Item One: It seemed like we had to expend a great deal more energy on the logistics of getting to and from the ship on this trip than in the past. This could be due to increasing old age, but I prefer to believe it is due to the 9/11 flying environment, the increasing size of the ships and the number of ships that are now arriving and departing on the same days. This is a problem most of the cruise lines recognize, hence the number of new departure ports that are cropping up. In the meanwhile, I'll try to drive to the next cruise, and I can't imagine flying to a cruise for anything shorter than a 7-day cruise.
Item Two: Two years ago this month, we sailed on HAL's Volendam. In my review of that cruise, I made the comment that HAL was bucking the trend of onboard nickel- and -diming. Alas, I cannot say that anymore. HAL still had some nice extras such as fresh flowers, hot hors-deouvres before dinner and canvas tote bags, but increasingly they are joining the masses with onboard extras. Espresso coffee is now an extra expense, and there is a service fee to charge casino chips to your room account. Beyond that, there was an entire room, the hydrotherapy pool (a glorified hot tub), that charged $15 a day for access. I used to get upset about what I perceived to be an erosion of cruise ship traditions, but I have been reevaluating my position lately. Let's face it, the cruise lines have to make money, and with all the capacity that has been added to the industry lately, the low up front pricing and high onboard charges has been the formula that (apparently) has been working. Besides, prices for cruises have never been better! I paid about the same fare for this cruise, with a verandah cabin, as I did for an obstructed-view cabin on a western Caribbean cruise 6 years ago!
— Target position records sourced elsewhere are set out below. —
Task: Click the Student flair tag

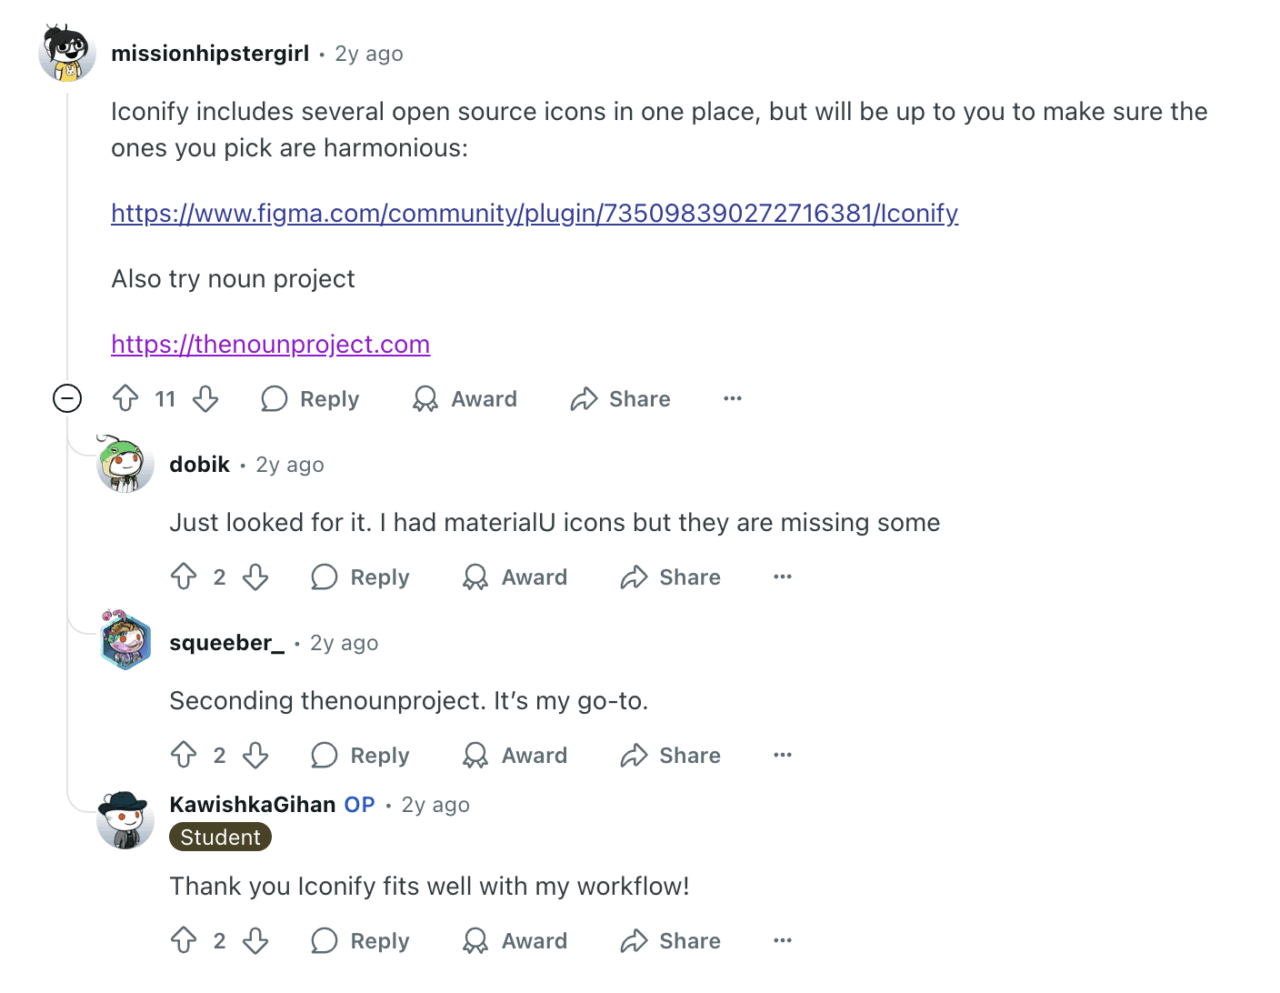Action: click(220, 837)
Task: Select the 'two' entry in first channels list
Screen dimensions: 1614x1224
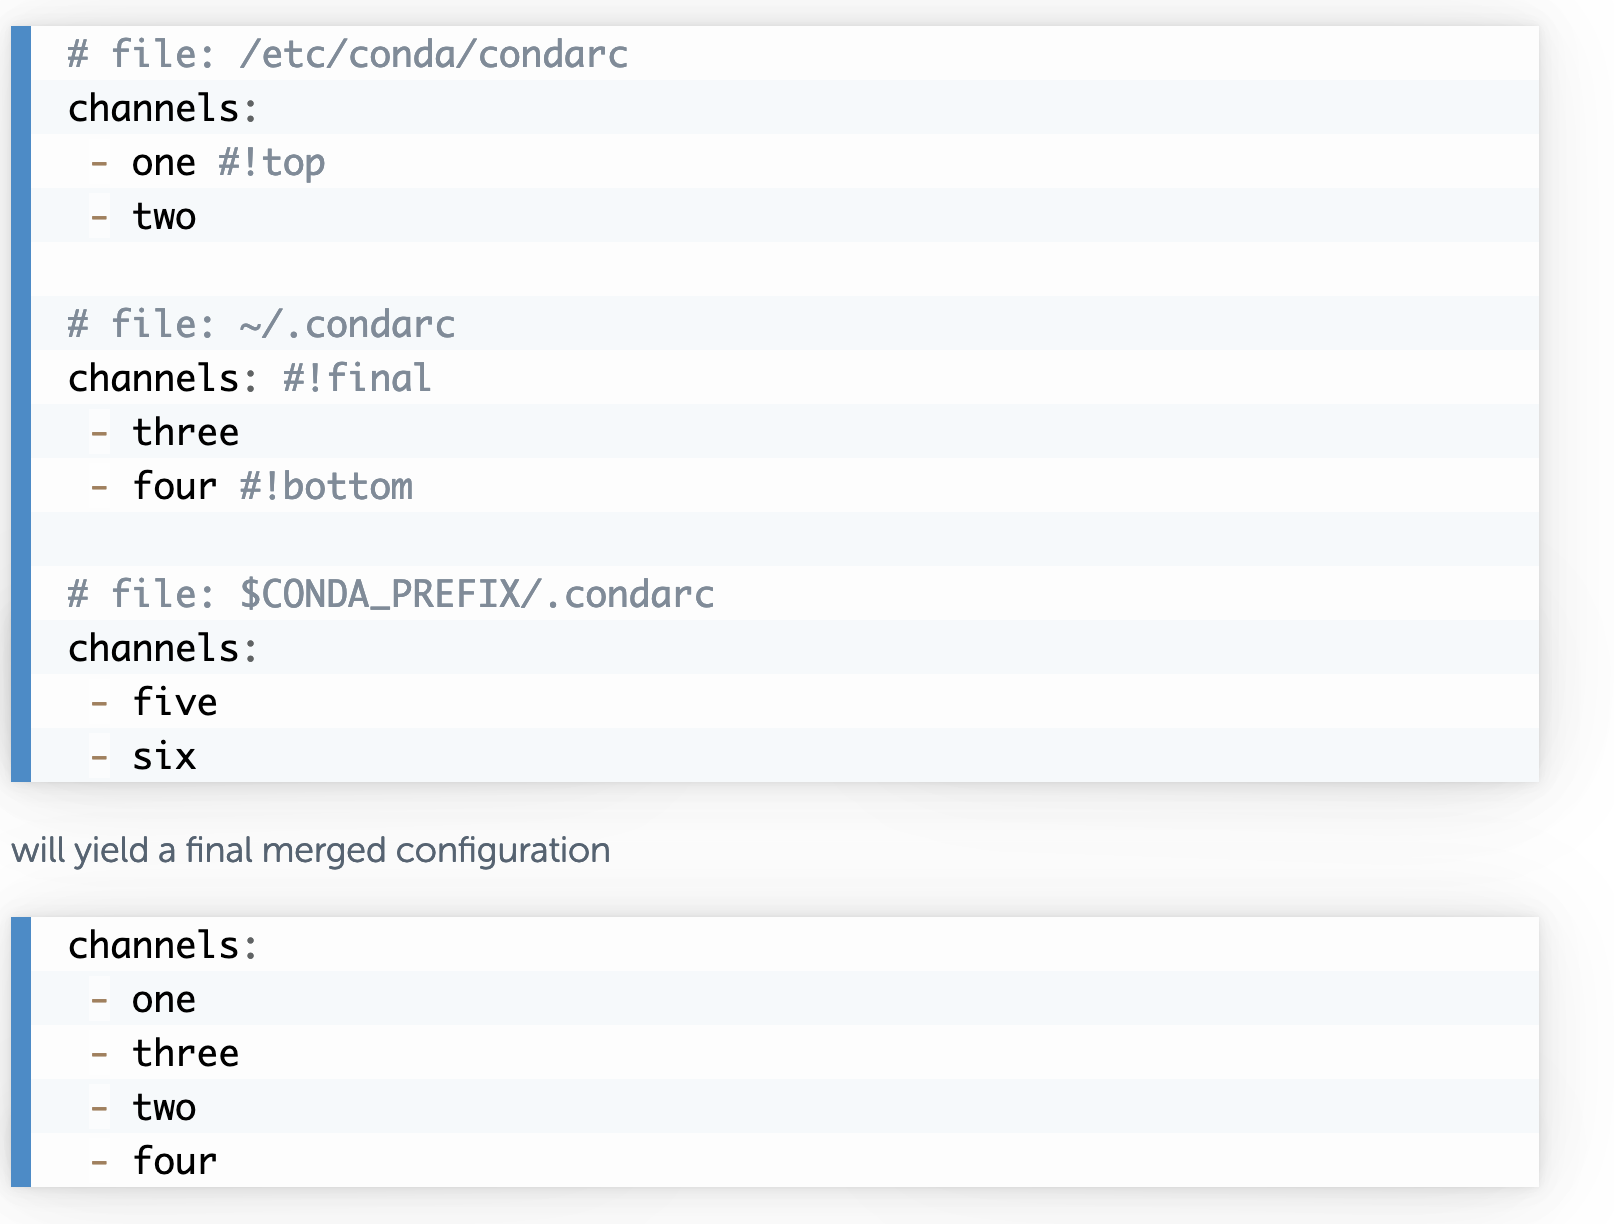Action: [165, 216]
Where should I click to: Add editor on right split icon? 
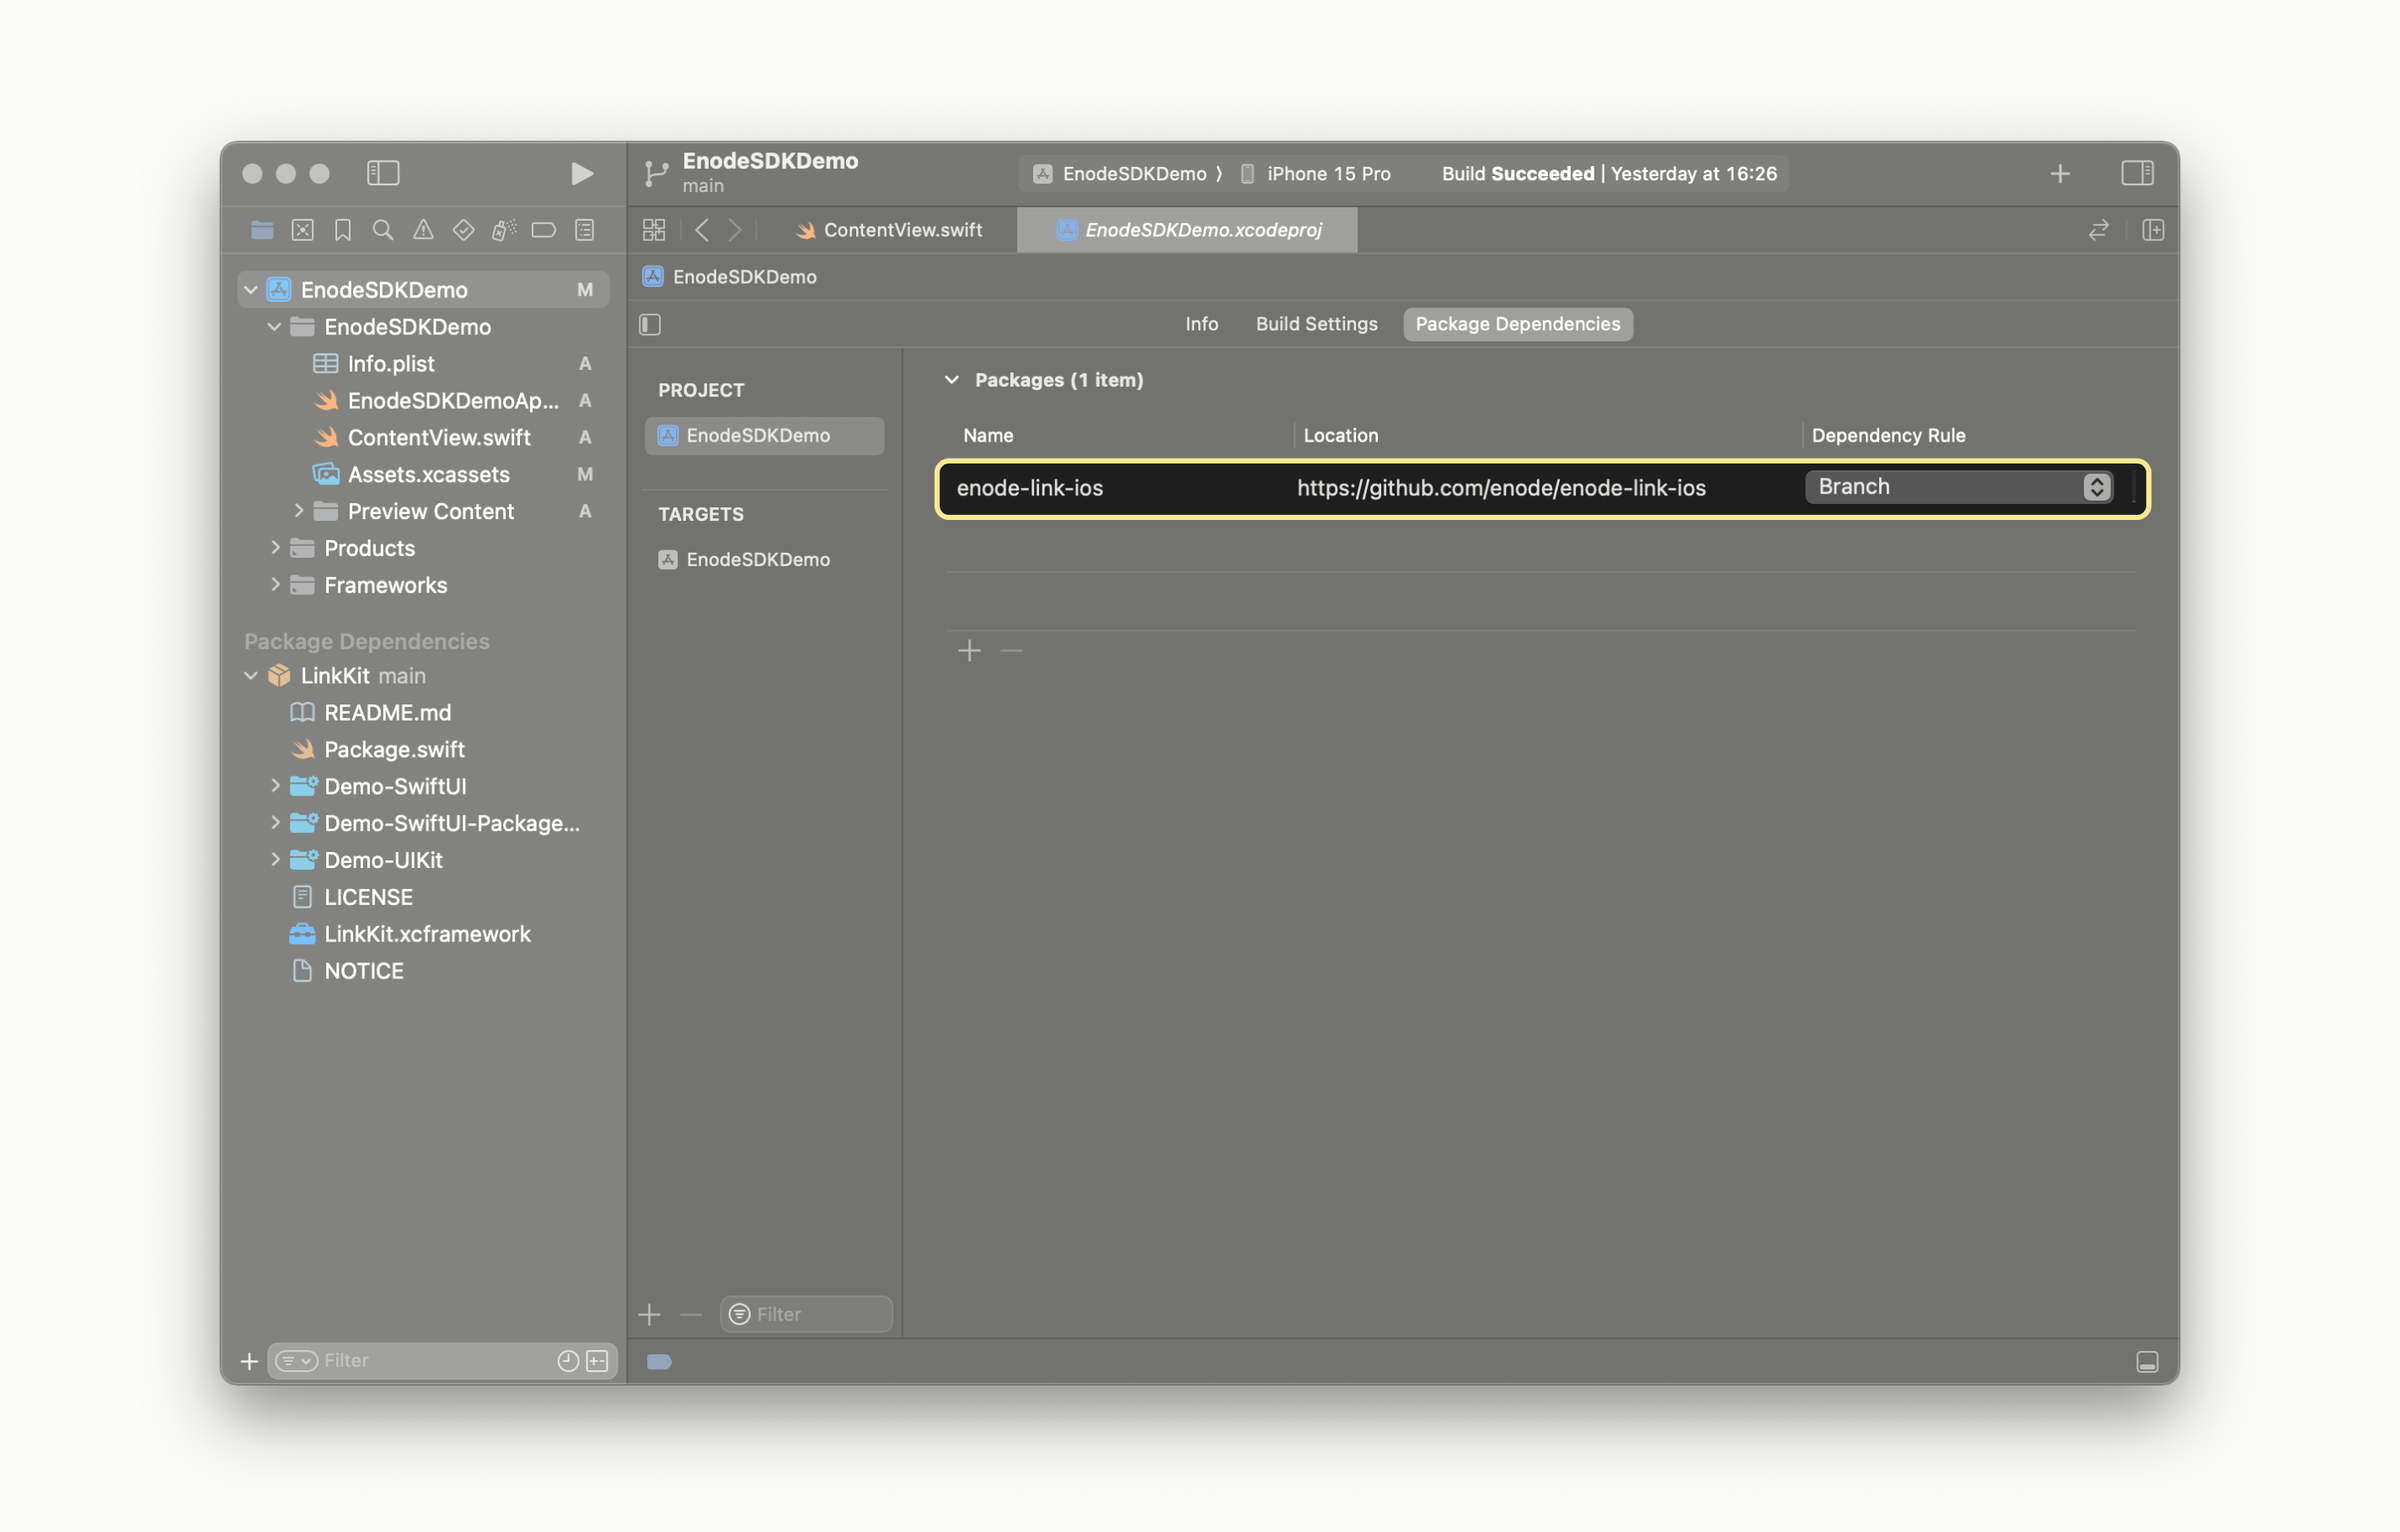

On the other hand, I find the onboard charges annoying and a detriment to the overall cruise experience. I'd rather pay more upfront and less on board. And that seems to be the way the industry is evolving - the Carnival and Princess concepts against the Crystal and Silversea. It seems as if HAL is struggling to decide whether it is going to be a true premium product, with higher up front fares and more amenities, or is it going to join the fight with the masses to "get 'em onboard and then earn the money."
This was a good, relaxing cruise on a nice ship. I would not hesitate to recommend HAL or Zuideram, but I would suggest booking a week other than President's weekend, and I'd try to find a cruise that I could drive to rather than fly. Finally, I like Holland America and hope they choose to stay in the premium category rather than dropping into the realm of the ordinary.